Because Skype for business(what a shit name, why not call it Skype Enterprise?) wasn't Skype at all, it was just Lync renamed, which was Office Communicator renamed, which was Windows Messenger renamed, which was Exchange 2000 Conferencing renamed.
It's like a Matroska doll of Scooby-Doo masks.
Is Slack still good or has it had its own problems?
I hate using teams but I don’t want to try to push for Slack if it has also gone downhill.
Also, I don't know if teams handles it any better, but slack has absolutely no offline capabilities / cache on the desktop.
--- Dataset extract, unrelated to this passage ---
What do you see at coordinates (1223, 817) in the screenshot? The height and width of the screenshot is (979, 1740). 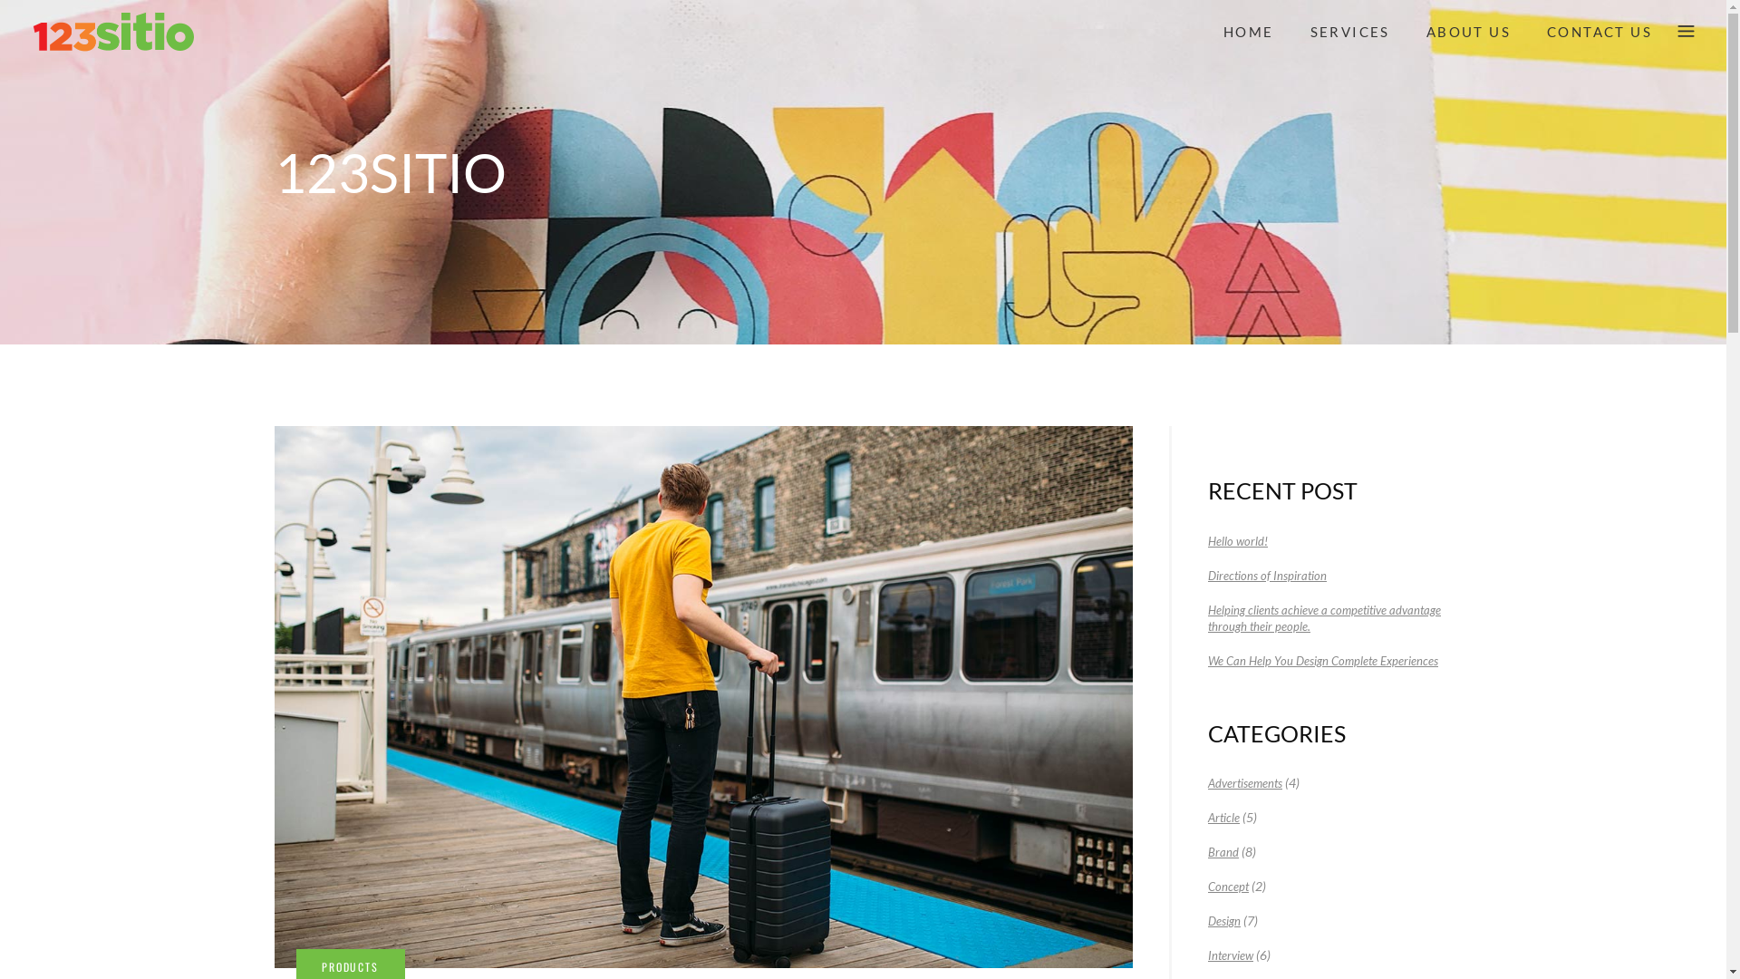 I see `'Article'` at bounding box center [1223, 817].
And electron sucks for electron reasons.
Should actually there be complete ban for bundling more than single program in one solution. Like you could not have email and calendar in one, or something like Word and Excel. Cleary offering email+office suite in one is too far. And what about someone like Adobe, surely each of their softwares should be split up to own subscriptions and there should be no discounts for getting multiple at one time.
As it stands, Teams is “free” for me (with Business Premium or E3 or something like that) and I’m not sure I like this news just because it sounds like more $$ for honestly the same outcome (I don’t care whether our chat app is good or not .. our messages go poof after a few days anyway. We just want something good-enough to get work done).
Does this mean that now every other org is going to send me invite links to their org channels hosted on some random chat app?
EDIT: Meditating a bit more about it, I don't think Reuters can afford to pull off a joke, as Reuters news cables can disrupt financial markets in such a way that could cause major damage.